PROBLEM
Your response should reproduce every line of the entries that contains the word "Select".
**********
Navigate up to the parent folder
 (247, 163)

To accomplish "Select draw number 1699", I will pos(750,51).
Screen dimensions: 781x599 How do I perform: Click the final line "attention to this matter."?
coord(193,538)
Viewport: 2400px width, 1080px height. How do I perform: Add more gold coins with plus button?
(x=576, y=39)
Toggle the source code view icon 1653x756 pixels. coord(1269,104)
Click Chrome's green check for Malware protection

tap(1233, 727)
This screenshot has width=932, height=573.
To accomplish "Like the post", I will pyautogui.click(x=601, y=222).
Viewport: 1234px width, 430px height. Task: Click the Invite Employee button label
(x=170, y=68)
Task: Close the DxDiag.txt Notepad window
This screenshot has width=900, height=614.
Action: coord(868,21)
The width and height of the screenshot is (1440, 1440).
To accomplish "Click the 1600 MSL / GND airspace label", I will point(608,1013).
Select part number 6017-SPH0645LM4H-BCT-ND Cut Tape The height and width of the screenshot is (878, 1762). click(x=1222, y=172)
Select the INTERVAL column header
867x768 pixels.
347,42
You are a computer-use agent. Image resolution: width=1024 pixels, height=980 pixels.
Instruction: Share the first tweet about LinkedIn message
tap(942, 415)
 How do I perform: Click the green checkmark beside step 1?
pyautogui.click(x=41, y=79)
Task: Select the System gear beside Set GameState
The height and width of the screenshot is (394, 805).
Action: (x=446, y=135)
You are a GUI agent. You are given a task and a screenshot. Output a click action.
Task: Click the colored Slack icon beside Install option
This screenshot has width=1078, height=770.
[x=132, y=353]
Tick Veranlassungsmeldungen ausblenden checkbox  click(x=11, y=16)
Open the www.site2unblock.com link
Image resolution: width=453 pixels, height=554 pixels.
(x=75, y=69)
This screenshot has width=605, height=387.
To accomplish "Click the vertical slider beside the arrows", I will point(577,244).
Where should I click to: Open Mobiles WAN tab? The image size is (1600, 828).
**********
ANSWER BOX
To accomplish "Select draw number 1699", I will pos(750,51).
Select part number 6017-SPH0645LM4H-BCT-ND Cut Tape The height and width of the screenshot is (878, 1762). click(x=1222, y=172)
Select the INTERVAL column header
Task: Select the System gear beside Set GameState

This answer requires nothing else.